Несколько дней провел я в напряженном, тоскливом ожидании; и вот, когда я потерял уже всякую надежду, однажды, после полудня, я вдруг увидел Лауру, входившую в галерею в сопровождении знаменитого барона д’Артенвиля, на руку которого она опиралась.
О да, то была она, то был ее волшебный взгляд, воспоминание о котором беспрестанно преследовало меня днем и ночью, ее воздушная походка, легкую непринужденность которой мне стоило такого труда воспроизвести.
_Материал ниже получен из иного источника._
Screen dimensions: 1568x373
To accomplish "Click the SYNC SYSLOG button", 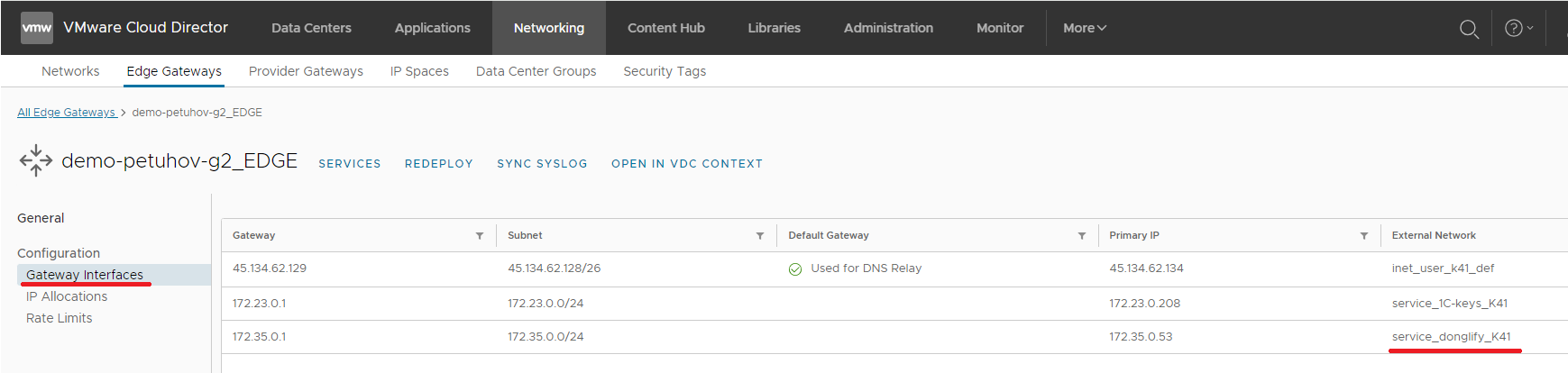I will click(542, 164).
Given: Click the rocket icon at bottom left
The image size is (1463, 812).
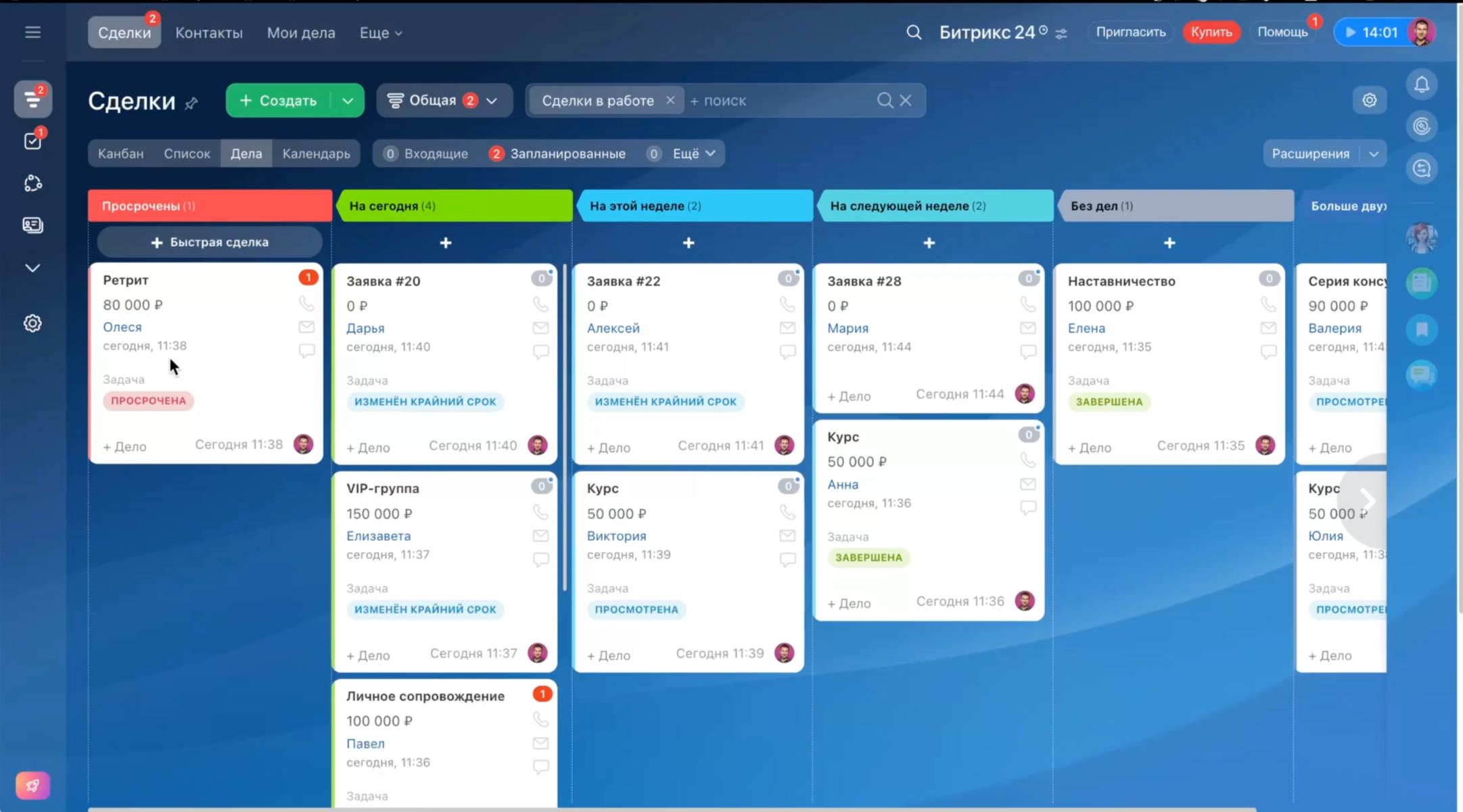Looking at the screenshot, I should (x=32, y=785).
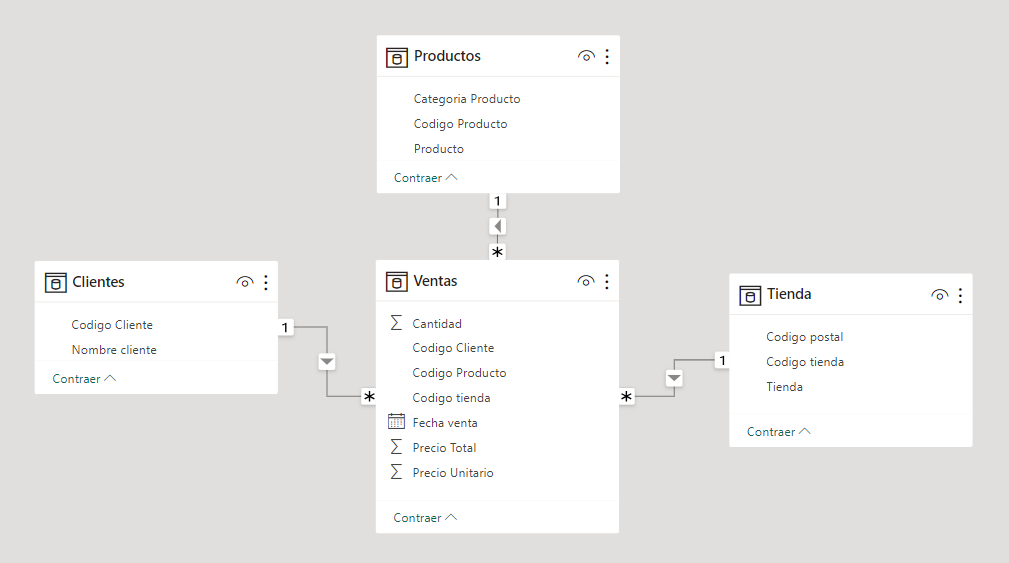
Task: Toggle visibility of Productos table
Action: 587,57
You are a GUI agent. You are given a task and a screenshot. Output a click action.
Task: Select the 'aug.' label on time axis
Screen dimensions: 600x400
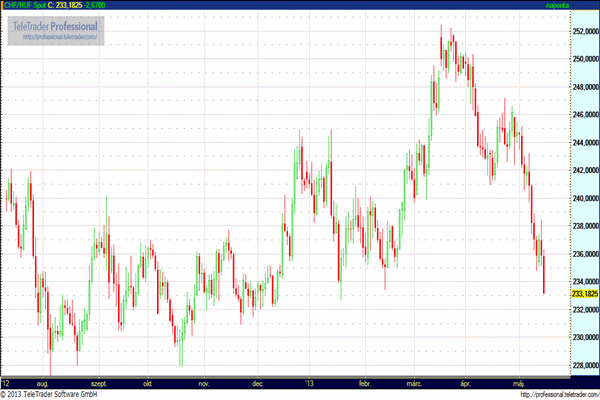pos(43,382)
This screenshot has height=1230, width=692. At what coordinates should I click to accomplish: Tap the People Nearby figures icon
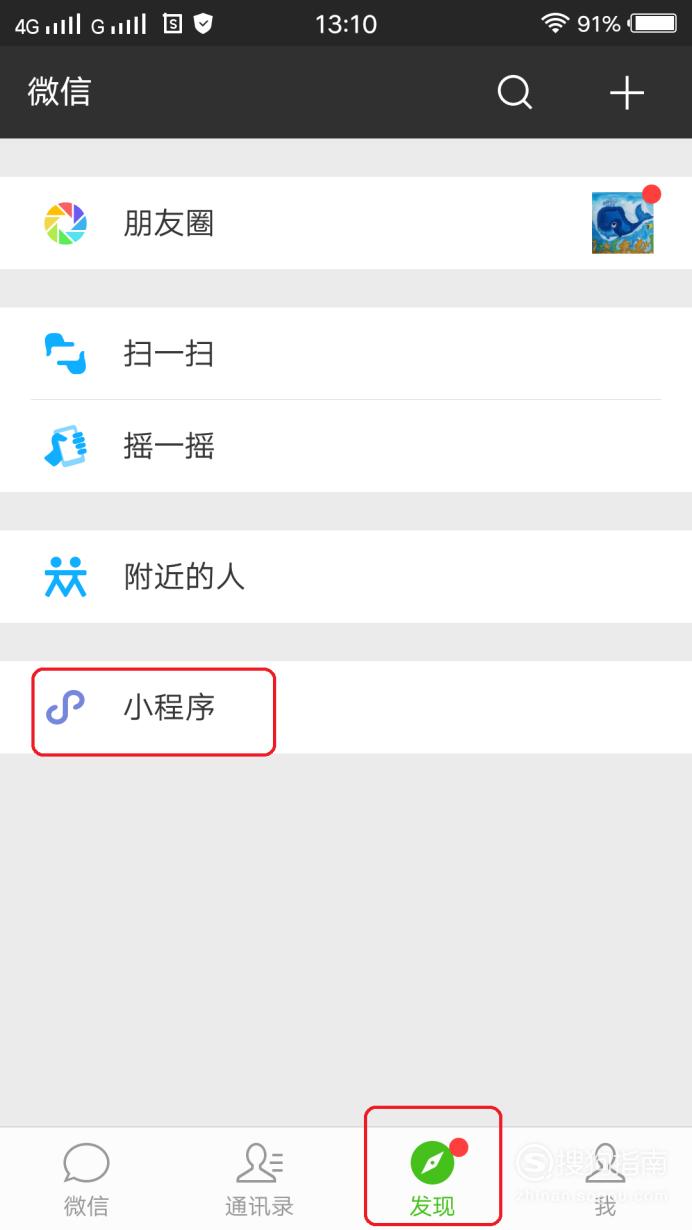pos(66,577)
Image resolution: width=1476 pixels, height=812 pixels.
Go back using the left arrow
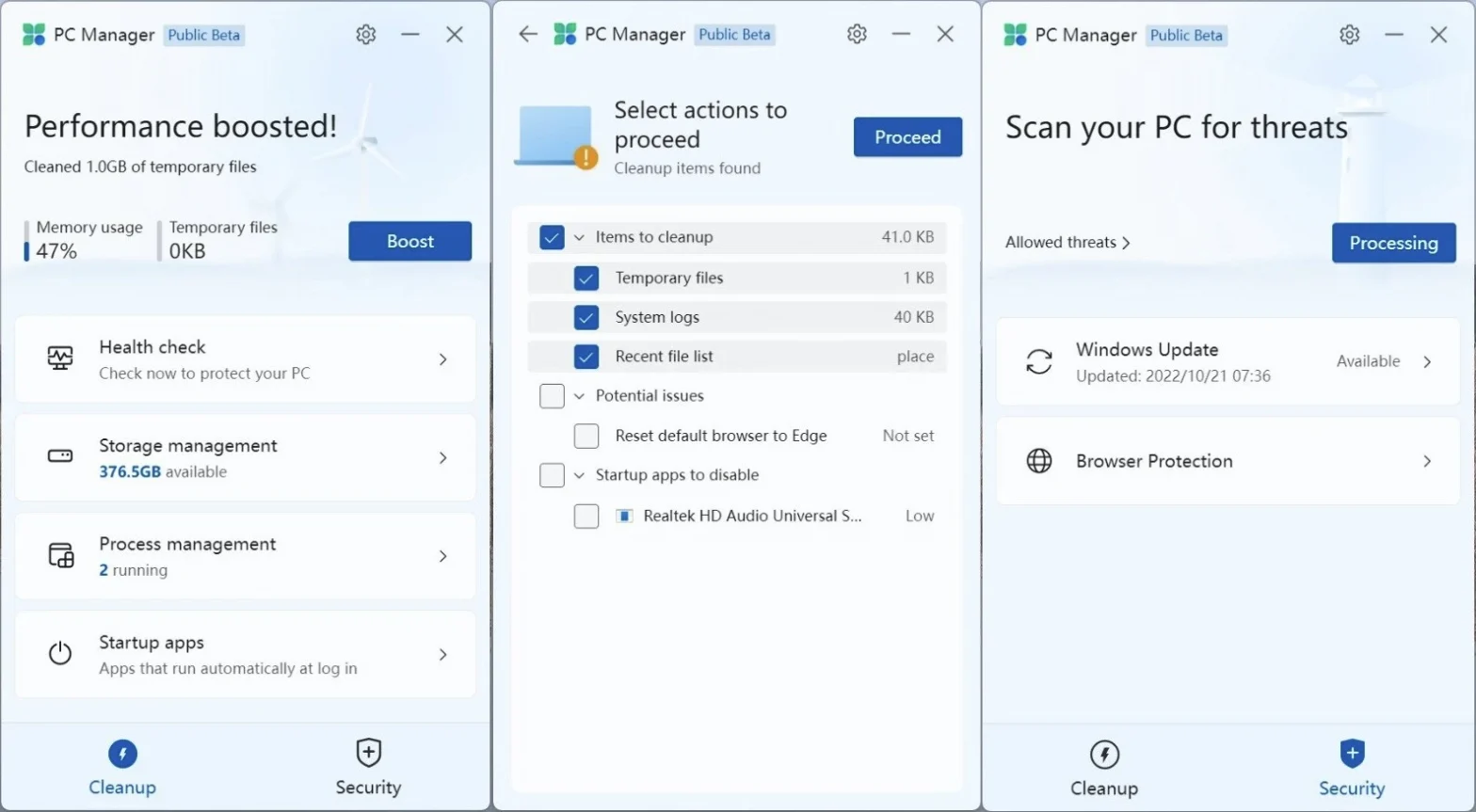(x=528, y=35)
Она повернула головку в мою сторону, прошла мимо меня и улыбнулась… я решил, что улыбка эта предназначена мне, сделал к ней шаг, хотел схватить ее руку, но этот мой жест был встречен ледяным холодом… И она прошла мимо, словно не узнавая меня. Не помню, что было со мной после этого, но, придя в чувство, я увидел подле себя двух жандармов, а у ног своих — разорванную на мелкие клочки мою прекрасную картину, на которой я изобразил наше последнее свидание. Впрочем, меня отпустили, сочтя, очевидно, что я помешался в уме. Я вернулся в свою гостиницу и в тот же день покинул Париж.
— Вы вернулись в Англию?
— О нет; я так же не в состоянии был увидеть вновь страну, где началось мое счастье, как и оставаться в той, где я это счастье потерял. Я отправился в Венецию. Не понимаю, почему путешественники прозвали этот город прекрасным; я содрогаюсь от ужаса, вспоминая о нем. А теперь я дошел до той части своей истории, которую, быть может, не стоит вам рассказывать, если вы не чувствуете в себе достаточно мужества, чтобы выслушать ее.
— У меня достанет мужества.
— Еще раз предупреждаю, история эта очень страшная.
— Пусть так, я готов выслушать ее, какова бы она ни была.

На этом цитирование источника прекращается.